* [EXERCISE DESCRIPTION] Among the records below, find the lines containing "screenshot" and state only how many there are.

* [DATA SUPPLIED]
* * * *

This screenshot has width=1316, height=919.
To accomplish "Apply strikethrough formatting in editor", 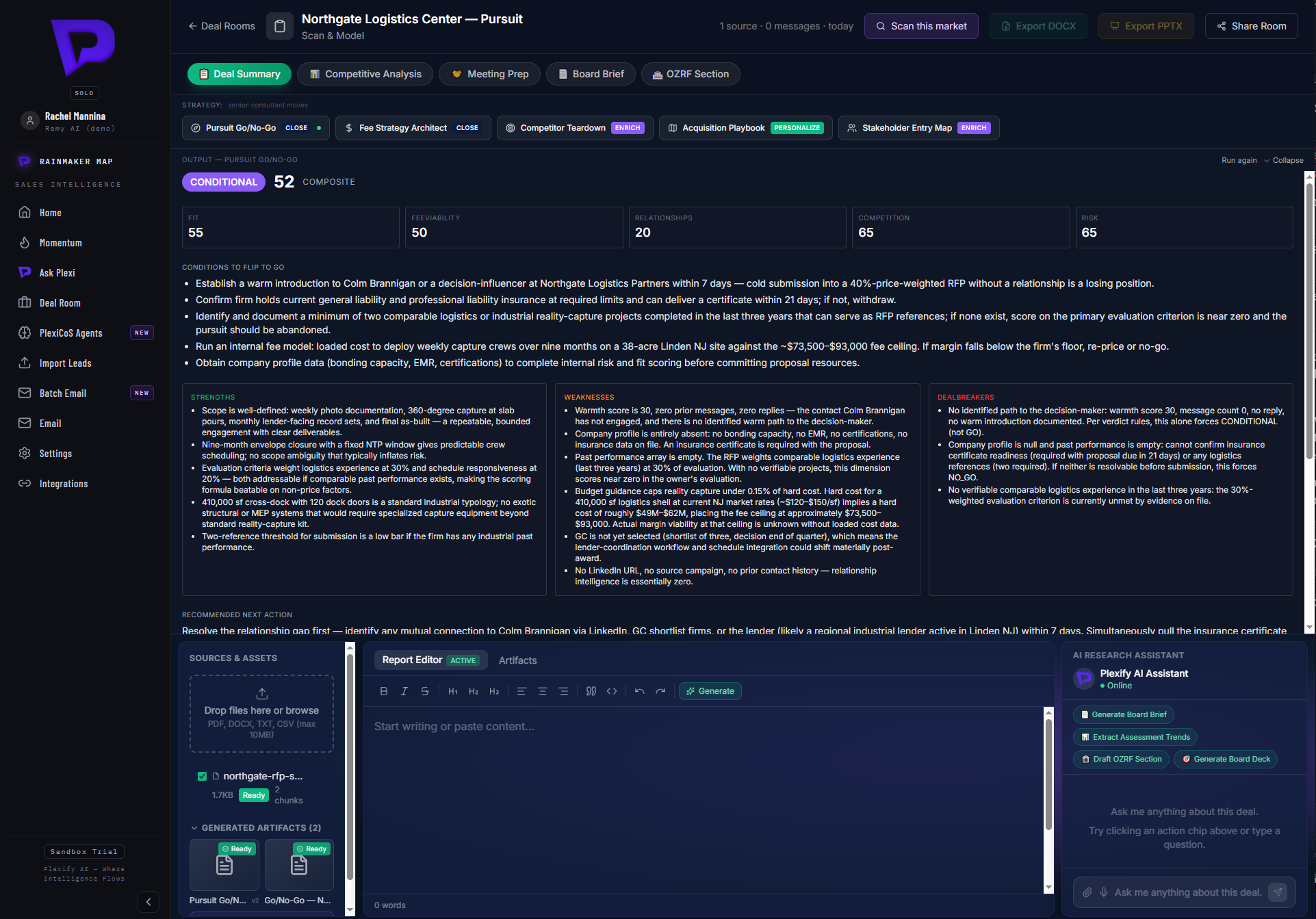I will coord(425,691).
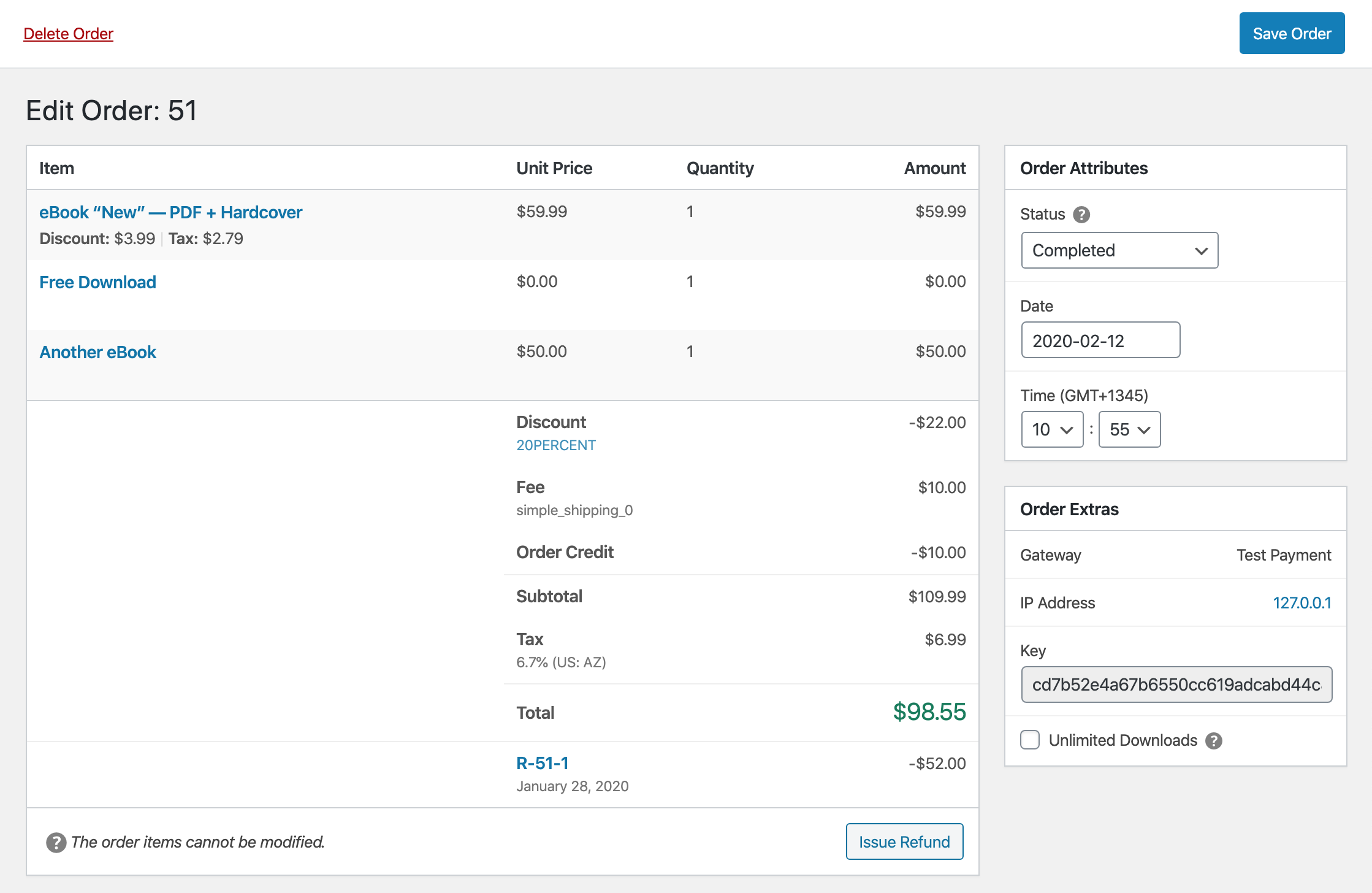
Task: Open the minute dropdown showing 55
Action: tap(1129, 429)
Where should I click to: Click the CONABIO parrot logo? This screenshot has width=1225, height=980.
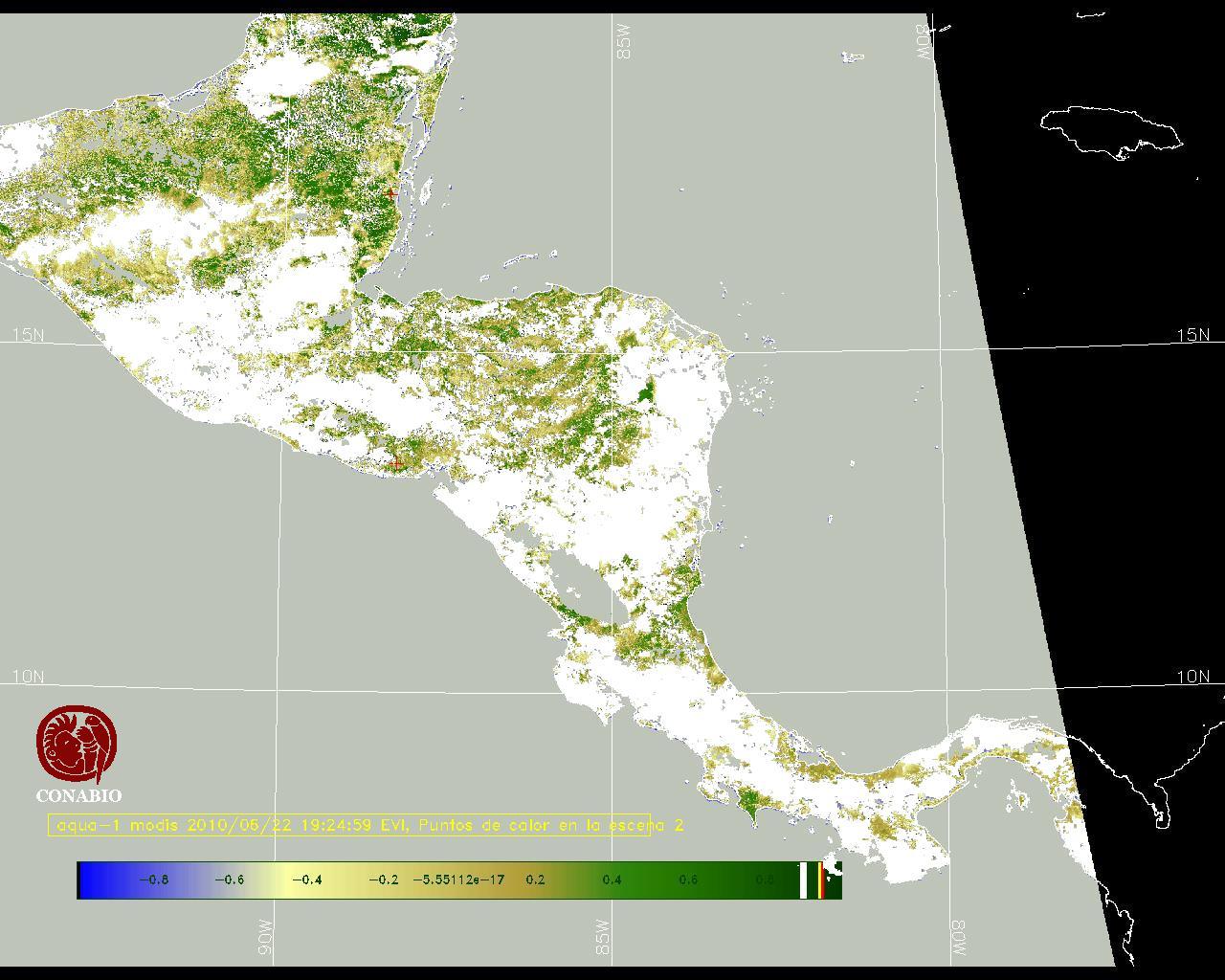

* * * *

* [ANSWER BOX] 2